Texas is coached by a defensive legend in Vic Schaefer. He was the opposition for Mississippi State in that first title game. He is 3-13 against Staley. Texas scored an NCAA record zero in the fourth, or was it Staley imposed an NCAA record shutout?
Texas’s fun run as the last Texas team in the tournament, 21-10.
SC won from first to last with great effort. Balance won out, though the SC guards controlled it, 62-34.
Texas left Victaria Saxton alone underneath for the opening score. Saxton again, driving for a layup. She scored again, 3-for-3.
Destiny Henderson hit Saxton again and she had eight against a nine average with a minute and a half.
But she did not score again in the half. Another score and it was 20-2 and Texas needed a time out. Focusing defense on Aliyah Boston, a 6-5 All-American, was not working.
Zia Cooke took off on a speed drive, was fouled. Boston missed the layup, but she recovered on the next possession and it was 12-2. Texas had started as wobbly in their previous game.
SC was not about to let down. Texas was scoreless for more than four minutes.
Cooke scored. Texas caught a break when they blocked a shot out of bounds and were awarded possession. SC stepped out of bounds, 14-4. Texas was 2-of-10. Cooke fumbled a breakaway all alone.
Texas missed two shots on the next possession. Boston earned two free throws on a foul by 6-11 sophomore Celeste Taylor. C’s first foul came on a Leticia Amihere.
Texas muffed the possession. Texas star Charli Collier was 1-for-3, her worst stat of the season. Amihere took a second foul and went to the bench.
It was 18-7 at the quarter. Saxton had eight, with three rebounds, Brea Beal also had three rebounds. SC held Texas to 18 percent from the floor, hitting 57 percent their ownselves.
Schaefer breaks down every game to eight five-minute quarters. He was 0-2 convincingly so far.
Dawn Staley always says the game goes through her bigs.
It was working with 16 points underneath, Cooke hit again.
Texas outhustled SC for a rebound but they turned it over. Cooke scored again. The lead was back to 13.

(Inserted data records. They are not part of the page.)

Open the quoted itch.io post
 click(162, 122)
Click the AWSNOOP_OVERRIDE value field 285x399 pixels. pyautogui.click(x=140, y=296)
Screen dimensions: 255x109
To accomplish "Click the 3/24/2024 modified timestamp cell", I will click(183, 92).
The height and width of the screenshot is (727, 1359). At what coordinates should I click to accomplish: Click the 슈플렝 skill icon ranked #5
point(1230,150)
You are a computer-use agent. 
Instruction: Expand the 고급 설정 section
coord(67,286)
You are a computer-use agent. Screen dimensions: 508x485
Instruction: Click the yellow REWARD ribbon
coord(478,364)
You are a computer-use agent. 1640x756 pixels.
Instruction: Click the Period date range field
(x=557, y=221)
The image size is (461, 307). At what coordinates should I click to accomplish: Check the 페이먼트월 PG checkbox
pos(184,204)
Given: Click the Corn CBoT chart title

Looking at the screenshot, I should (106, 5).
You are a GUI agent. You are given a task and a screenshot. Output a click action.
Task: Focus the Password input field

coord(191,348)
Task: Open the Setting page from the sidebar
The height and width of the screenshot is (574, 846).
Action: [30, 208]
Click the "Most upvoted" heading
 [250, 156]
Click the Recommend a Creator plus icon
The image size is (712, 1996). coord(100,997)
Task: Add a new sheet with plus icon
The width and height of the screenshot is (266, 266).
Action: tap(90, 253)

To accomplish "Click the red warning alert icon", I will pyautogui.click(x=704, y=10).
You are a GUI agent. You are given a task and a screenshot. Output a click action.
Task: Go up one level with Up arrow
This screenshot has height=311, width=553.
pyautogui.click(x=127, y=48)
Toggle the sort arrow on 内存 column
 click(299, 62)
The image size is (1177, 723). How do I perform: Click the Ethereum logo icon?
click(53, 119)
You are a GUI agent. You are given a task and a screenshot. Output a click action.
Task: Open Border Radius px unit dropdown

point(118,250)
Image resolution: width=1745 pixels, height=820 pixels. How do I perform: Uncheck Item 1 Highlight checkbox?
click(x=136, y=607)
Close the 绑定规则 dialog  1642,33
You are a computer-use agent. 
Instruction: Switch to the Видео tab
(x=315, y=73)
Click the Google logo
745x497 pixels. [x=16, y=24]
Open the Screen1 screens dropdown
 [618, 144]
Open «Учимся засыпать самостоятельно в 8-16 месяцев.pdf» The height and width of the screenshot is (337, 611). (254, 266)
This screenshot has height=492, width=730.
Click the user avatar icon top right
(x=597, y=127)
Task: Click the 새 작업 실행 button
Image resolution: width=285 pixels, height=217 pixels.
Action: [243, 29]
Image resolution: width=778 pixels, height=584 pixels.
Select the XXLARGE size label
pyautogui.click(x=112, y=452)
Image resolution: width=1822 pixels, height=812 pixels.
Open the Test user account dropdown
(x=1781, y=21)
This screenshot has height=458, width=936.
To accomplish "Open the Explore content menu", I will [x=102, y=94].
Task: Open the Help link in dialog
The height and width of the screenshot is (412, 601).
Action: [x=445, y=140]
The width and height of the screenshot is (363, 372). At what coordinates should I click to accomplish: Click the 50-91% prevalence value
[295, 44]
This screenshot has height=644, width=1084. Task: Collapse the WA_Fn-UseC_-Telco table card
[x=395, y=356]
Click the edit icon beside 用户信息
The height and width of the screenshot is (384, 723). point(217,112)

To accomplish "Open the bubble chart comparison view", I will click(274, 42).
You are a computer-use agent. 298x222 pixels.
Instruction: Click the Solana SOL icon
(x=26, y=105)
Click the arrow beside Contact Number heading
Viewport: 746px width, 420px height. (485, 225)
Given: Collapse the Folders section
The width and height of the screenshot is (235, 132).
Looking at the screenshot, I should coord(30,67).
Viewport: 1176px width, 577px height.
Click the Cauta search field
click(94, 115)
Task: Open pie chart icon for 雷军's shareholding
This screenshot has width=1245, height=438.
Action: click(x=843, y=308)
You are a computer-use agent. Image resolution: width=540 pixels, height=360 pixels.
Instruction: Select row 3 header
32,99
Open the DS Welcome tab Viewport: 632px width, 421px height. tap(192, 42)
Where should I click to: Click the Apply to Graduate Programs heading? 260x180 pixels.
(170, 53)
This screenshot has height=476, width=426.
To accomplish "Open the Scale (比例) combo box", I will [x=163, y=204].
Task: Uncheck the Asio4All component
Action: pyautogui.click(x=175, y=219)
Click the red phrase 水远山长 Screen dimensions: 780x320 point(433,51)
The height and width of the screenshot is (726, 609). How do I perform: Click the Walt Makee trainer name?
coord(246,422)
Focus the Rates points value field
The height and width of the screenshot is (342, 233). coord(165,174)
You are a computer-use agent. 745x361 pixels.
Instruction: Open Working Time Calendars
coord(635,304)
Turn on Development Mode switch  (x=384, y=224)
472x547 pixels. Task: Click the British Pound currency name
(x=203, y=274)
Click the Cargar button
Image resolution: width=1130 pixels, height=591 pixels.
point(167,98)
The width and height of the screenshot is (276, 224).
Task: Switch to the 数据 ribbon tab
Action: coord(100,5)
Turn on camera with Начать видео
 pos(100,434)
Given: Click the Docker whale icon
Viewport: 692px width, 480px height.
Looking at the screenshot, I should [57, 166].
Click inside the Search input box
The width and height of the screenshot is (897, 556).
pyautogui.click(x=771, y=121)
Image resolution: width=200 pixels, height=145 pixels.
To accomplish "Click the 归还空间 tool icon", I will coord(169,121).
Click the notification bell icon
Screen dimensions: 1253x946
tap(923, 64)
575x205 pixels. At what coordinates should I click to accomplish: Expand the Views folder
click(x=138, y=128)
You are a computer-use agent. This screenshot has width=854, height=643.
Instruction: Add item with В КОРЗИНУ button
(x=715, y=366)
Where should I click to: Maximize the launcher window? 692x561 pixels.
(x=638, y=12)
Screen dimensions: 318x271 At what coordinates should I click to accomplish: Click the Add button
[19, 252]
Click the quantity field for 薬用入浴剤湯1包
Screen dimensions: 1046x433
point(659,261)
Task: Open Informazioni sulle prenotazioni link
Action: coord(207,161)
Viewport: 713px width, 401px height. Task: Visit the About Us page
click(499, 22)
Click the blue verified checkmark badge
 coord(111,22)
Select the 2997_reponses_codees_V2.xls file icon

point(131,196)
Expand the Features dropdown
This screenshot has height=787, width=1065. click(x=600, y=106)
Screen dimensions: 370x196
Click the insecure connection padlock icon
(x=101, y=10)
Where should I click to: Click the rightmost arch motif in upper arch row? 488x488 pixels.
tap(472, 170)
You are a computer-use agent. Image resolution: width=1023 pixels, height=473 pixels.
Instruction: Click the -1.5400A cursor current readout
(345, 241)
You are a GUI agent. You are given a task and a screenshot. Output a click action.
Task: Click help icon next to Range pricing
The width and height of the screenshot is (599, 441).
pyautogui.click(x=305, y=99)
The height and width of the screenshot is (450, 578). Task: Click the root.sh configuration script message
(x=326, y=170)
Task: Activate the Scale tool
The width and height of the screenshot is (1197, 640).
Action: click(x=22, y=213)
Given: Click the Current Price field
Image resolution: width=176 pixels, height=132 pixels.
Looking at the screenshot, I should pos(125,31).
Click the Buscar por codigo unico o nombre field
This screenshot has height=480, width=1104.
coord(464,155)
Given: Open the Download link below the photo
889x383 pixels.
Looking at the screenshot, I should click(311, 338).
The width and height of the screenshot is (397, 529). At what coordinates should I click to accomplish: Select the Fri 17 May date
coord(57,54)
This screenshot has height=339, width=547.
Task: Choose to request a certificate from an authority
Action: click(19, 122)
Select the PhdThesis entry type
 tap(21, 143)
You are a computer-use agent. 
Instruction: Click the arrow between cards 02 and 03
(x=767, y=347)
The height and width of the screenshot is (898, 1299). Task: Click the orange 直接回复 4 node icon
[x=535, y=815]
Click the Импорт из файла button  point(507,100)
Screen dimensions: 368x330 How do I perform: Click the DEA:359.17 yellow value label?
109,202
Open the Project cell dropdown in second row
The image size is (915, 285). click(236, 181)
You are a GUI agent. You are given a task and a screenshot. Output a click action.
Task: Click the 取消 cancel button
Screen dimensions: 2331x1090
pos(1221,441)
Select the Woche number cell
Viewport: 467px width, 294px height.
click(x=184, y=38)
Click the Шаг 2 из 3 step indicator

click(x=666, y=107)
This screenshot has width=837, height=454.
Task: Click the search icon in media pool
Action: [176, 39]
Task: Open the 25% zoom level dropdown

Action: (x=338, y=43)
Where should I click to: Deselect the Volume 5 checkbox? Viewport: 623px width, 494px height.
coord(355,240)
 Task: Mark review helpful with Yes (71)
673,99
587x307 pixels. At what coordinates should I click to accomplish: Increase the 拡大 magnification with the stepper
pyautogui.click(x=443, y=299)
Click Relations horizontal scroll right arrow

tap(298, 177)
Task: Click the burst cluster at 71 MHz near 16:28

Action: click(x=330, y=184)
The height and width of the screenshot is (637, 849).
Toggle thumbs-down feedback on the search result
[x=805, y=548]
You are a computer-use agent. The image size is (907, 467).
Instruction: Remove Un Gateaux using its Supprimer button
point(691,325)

Littleton joined Amihere with two fouls. Saxton finally missed a shot.
Joanne Taylor drew a charge from Cooke. Texas scored. SC looked a little unsteady and threw it out of bounds. Collier was 1-for-5. Kyra Lambert cut the lead to seven. Boston hit two free throws, 4-for-4 from the line.
Taylor hit two free throws. Her six points led Texas. Cooke hit a step-back jumper. She had eight, 26-17 SC. The Gamecocks battled for a redound, another five-minute segment gone.
Schaefer was already conjuring up halftime adjustments. You cannot erase skill. Staley’s concern was the players with two fouls. SC had yet to attempt a 3, keeping with the game plan inside. It is not that they cannot hit 3s, as they been 22-of-32 in recent games.
Collier rimmed one in. 28-19. Cooke. SC with 10 with another jumper.
Then she hit a 3 just because, Saxton scored in a 7-0 run, her first points since the opening minute and a half. SC was hitting 60 percent from the field. Texas was half that.
Texas had six turnovers in a possession game. Collier elbowed through Saxton and got a second foul.
Staley was unhappy with a forced turnover. Saxton made up for it with her 12th point on a breakout.
Texas had the final possession. Audrey hit a 3, 37-22 SC.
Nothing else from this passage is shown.